I understand that in Austrian school economics the plan is the let the recession/depression run its course, rewarding the competent with fire sale prices through the mistakes of the incompetent, but eliminating the Fed and/or fractional reserve banking anytime in the near future would be devastating. Calling for the end of the dollar by the end of Obama’s first term, as this article does, is just a little overly dramatic. Don’t you think?

Could we see 20% inflation? Yes, once the velocity of money picks up. That’s when Bernanke and co. grab the reigns and increase the Fed Funds and mortgage rates (Paul Volcker did it, Bernanke can too). All those excess reserves on the balance sheets of banks won’t be added to M1 money supply, they’ll be returned to the fed. So yes, high inflation, but no hyperinflation.
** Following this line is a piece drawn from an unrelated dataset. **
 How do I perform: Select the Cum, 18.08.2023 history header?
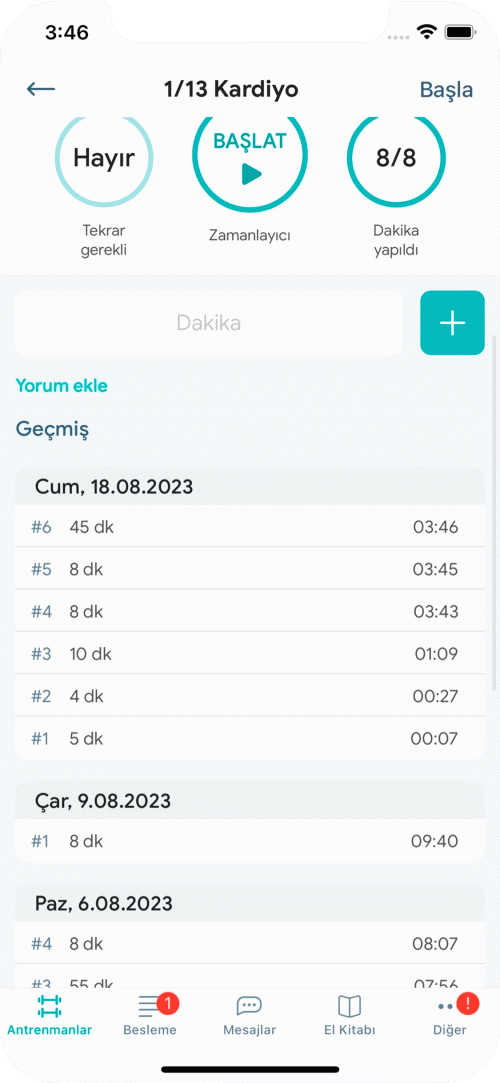tap(250, 486)
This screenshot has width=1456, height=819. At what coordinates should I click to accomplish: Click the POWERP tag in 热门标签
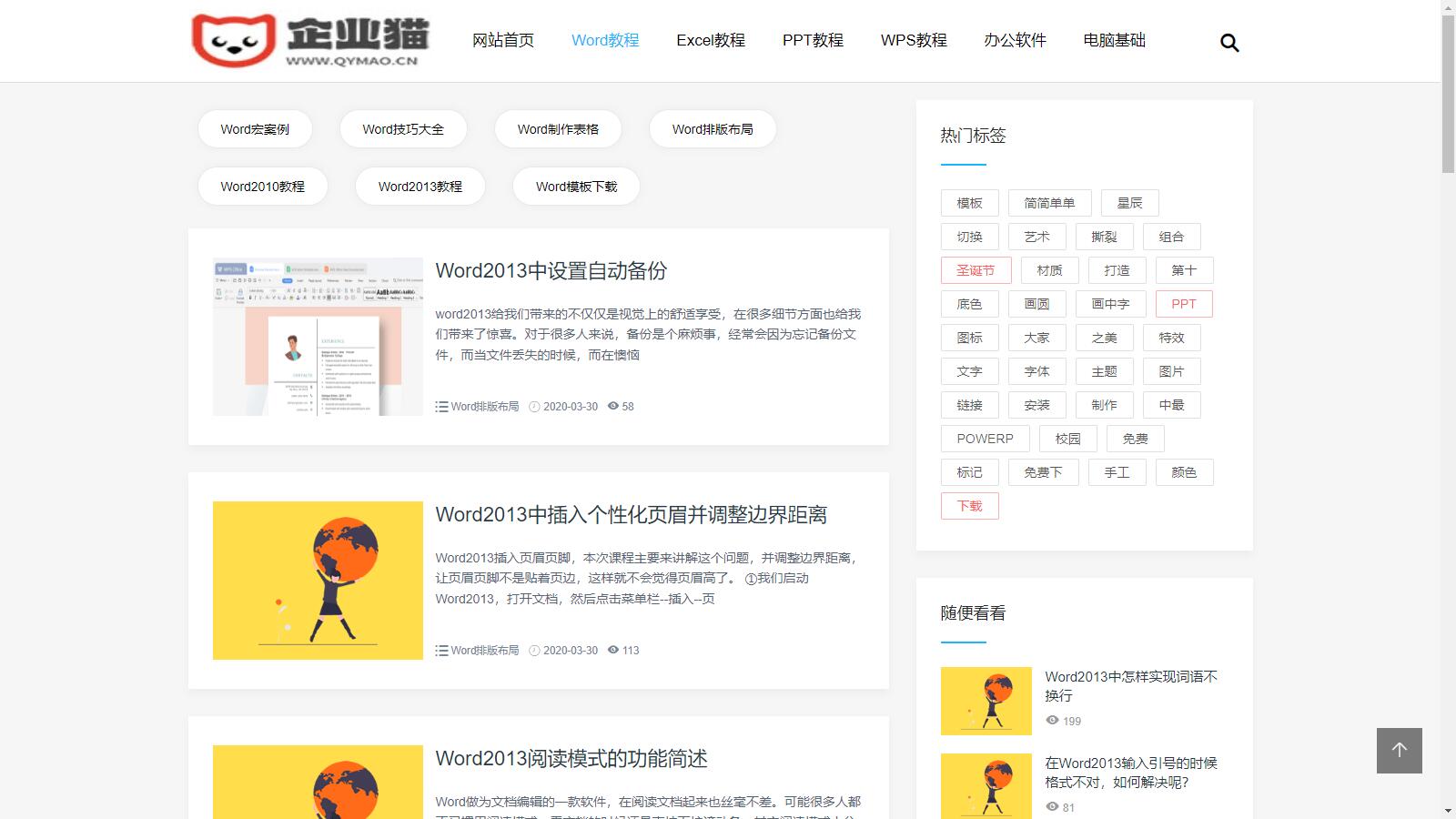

I certainly don’t agree with all the government’s economic activity in the past year, but this article is so one sided it’s ridiculous. How they try to pin this on Obama is insane. I think his 10 year federal budget is way too high and I don’t care for the $200B “slush fund” of returned TARP money, but that’s something different entirely.

One thing I never could understand about the Gold Standard, maybe you could help? Under a Gold Standard, the supply of money (gold) is relatively constant, increasing only 2-5% a year. Now, if technology or demographics increases productivity at a rate greater than 2-5% a year, won’t be in a cycle of deflation, rather than inflation? Inflation provides people incentive to spend or invest. Deflation provides incentive to save. Spending and investment drives economies, saving without investment, does not.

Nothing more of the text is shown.